Porém, esse tipo de experimento não pode ser feito de maneira ética para o novo coronavírus, dado o perigo que pode representar. Mas no início deste ano, uma equipe de pesquisadores na China tentou algo semelhante em hamsters: eles abrigaram animais saudáveis e infectados por coronavírus em gaiolas adjacentes, algumas das quais separadas por tampões feitos de máscaras cirúrgicas. Muitos dos hamsters saudáveis por trás das partições nunca foram infectados. E os animais que pegaram a doença desenvolveram versões da doença mais leves do que seus vizinhos "sem máscara".
Os pesquisadores também estimaram provisoriamente que cerca de 40% das infecções por coronavírus não produzem sintomas. Mas quando algumas pessoas usam máscaras, a proporção de casos assintomáticos parece disparar, supostamente ultrapassando 90%. Usar uma cobertura de rosto não torna as pessoas impermeáveis à infecção, mas essas tendências de casos assintomáticos podem sugerir que as máscaras levam a doenças mais leves, potencialmente reduzindo hospitalizações e mortes.

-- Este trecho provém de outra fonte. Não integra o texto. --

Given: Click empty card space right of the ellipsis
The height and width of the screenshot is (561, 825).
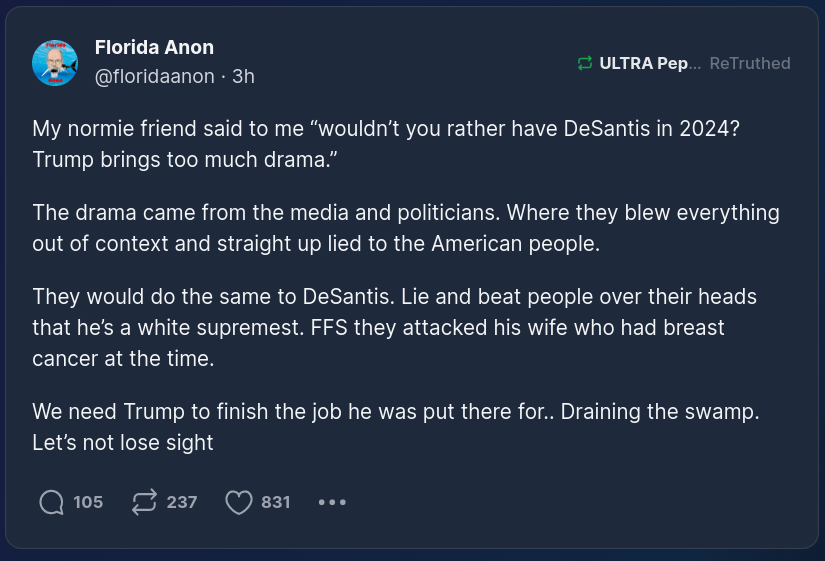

Gandhi disse que são particularmente atraentes os dados de navios de cruzeiro, que agrupam grandes grupos de pessoas em locais próximos. Mais de 80% dos infectados a bordo da Diamond Princess do Japão em fevereiro - antes que o uso da máscara se tornasse prática comum - apresentavam sintomas, observou ela. Mas em outro navio que saiu da Argentina em março e no qual todos os passageiros receberam máscaras cirúrgicas depois que alguém a bordo ficou com febre, o nível de casos sintomáticos ficou abaixo de 20%.

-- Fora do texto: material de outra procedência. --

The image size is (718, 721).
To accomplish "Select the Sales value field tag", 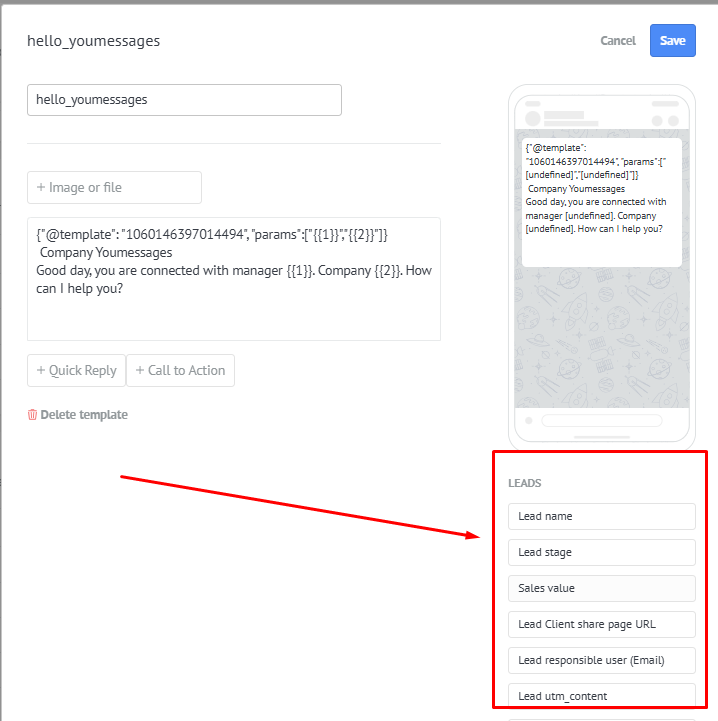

Alguns especialistas independentes dizem que o artigo é uma atualização bem-vinda, dada a idéia difundida de que usar uma máscara é um ato principalmente altruísta. Foi uma deficiência real nas mensagens dizer que as máscaras apenas protegem o outro", disse Charles Haas, engenheiro ambiental e especialista em avaliação de riscos na Universidade Drexel. "Desde o início, isso nunca fez sentido cientificamente."
Em outros ambientes, também, de hospitais a salões de beleza, os revestimentos faciais podem ter diminuído as taxas de infecção geral, talvez prevenindo surtos desastrosos. E países como Japão, Taiwan e Coréia do Sul, onde os surtos rapidamente provocaram uma onda de uso das máscaras generalizado, conseguiram controlar o número de hospitalizações e mortes relacionadas ao coronavírus desde o início.
Ainda assim, alguns especialistas não estão prontos para adotar todas as ideias sobre proteção bidirecional. O que é descrito no artigo de Gandhi "ainda é apenas uma teoria e precisa de mais pesquisas", disse Nancy Leung, epidemiologista da Universidade de Hong Kong. Embora haja boas evidências de que as máscaras reduzem a propagação de vírus em uma população, é muito mais difícil determinar como as coberturas faciais influenciam os sintomas, disse Leung, em parte "por causa da dificuldade em conduzir esses estudos".
Gandhi reconhece essas limitações. Mas, sem o fim da pandemia à vista, a necessidade de máscaras está aumentando, disse ela, especialmente porque os pesquisadores continuam documentando a capacidade do vírus de se espalhar silenciosamente. Mesmo as pessoas que não apresentam sintomas podem pulverizar o vírus em seu ambiente quando espirram, tossem, cantam, falam ou até respiram. E aqueles que adoecem podem ser mais contagiosos nos dias que antecedem os primeiros sinais de doença.
Para domar essa pandemia, as pessoas devem agir como se tivessem sido infectadas, "mesmo se você se sentir bem", disse Gandhi.
As máscaras por si só não substituem outras medidas de saúde pública, como distanciamento físico e boa higiene. Mas, diferentemente dos bloqueios prolongados que mantêm as pessoas afastadas, proteger nossos rostos é mais fácil e sustentável, disse Gandhi.